As part of the programming that will be available through the center, the university now provides LinkedIn Learning to every full-time faculty, staff, and student at the university. LinkedIn Learning offers more than 16,000 online courses taught by industry experts. The university is searching for a faculty member to be the inaugural teaching and learning fellow. The fellow will begin the process of leveraging internal and external expertise to offer collaborative programming, a news release said.

Initially, programming for the center will be housed in the Boreham Library. It will use internal and external expertise to offer collaborative programming.

Sam Sicard, president and CEO of Fort Smith-based First Bank Corp.

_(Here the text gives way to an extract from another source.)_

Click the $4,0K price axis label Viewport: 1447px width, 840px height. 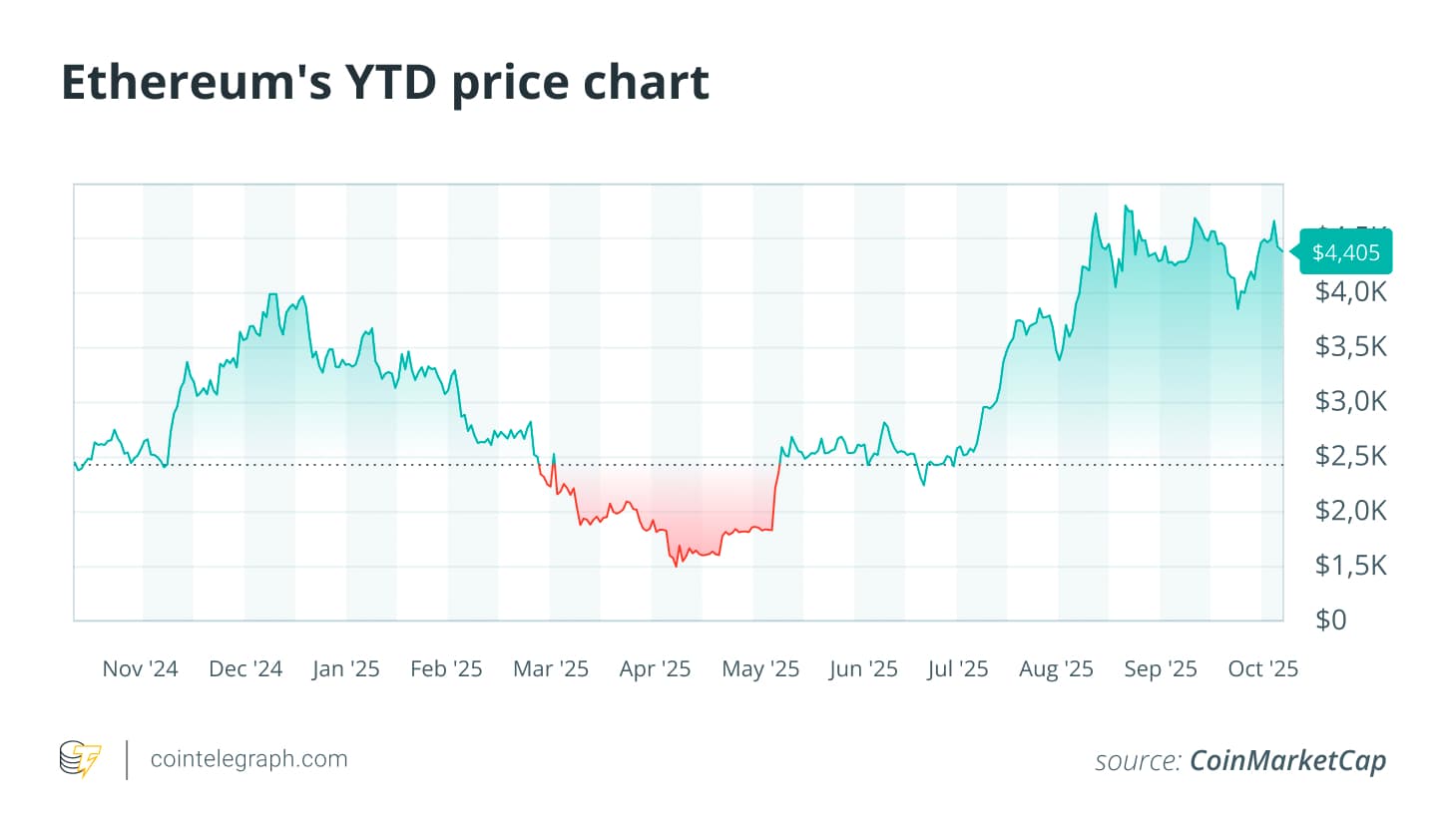coord(1350,292)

“A teaching and learning center does not take the approach of being the one with the most knowledge,” Riley said. “Instead, it’s tasked with finding out where expertise lives on and off campus and how we can utilize that expertise to meet the needs of our faculty and our students.”

Robinson said challenges introduced by the COVID-19 pandemic increased the need to train faculty continuously.

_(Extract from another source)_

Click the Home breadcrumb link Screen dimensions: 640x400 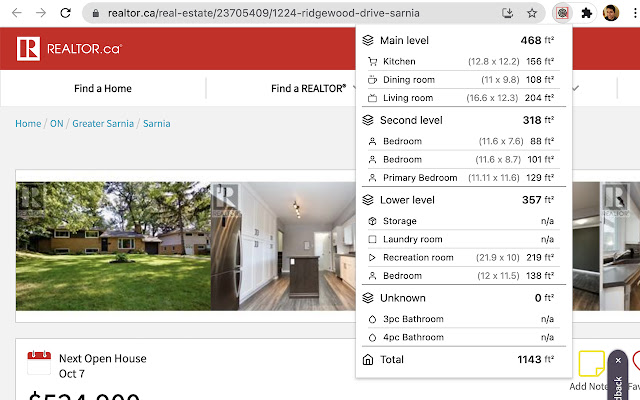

“Literally every student graduating from 2020 through 2030 has been affected,” he said. “Every traditional student who enters our classrooms for the next decade will have had 15 months of their emotional and psychological development impacted by the pandemic.”

Robinson said students, who had been changing before the start of the pandemic, are changing at an even more rapid rate.

“And now what we are seeing year over year is different student populations,” Robinson said, noting that includes the rapid changes in artificial intelligence.

The center will help faculty understand how to bring AI into the classroom and prepare students on how to use that for the careers of today. Riley said the changes in student background with the impact of the pandemic and development of AI make the launch of the center perfectly timed to impact the student population.

“We know that developing and improving our faculty’s understanding of pedagogy and pedagogical innovations absolutely makes a difference in student learning,” said Riley. “It makes a tremendous impact on student success.”

UAFS hopes the center will deepen cross-campus relationships that contribute to student success, featuring collaborative workshops with the student health clinic, the counseling center, the academic success center, the Babb Center for Career Services, and more. The center will help faculty identify holistic methods of preparing students for hands-on learning experiences, internships, and job paths and, thus, empower them to engage with students even further, Robinson said.

“In today’s world, students expect more than a professor who is a content area expert or even a leading researcher,” said Robinson, who taught and researched nuclear physics for 15 years. “They expect a professor who can tie those classroom concepts to their careers or their graduate programs.”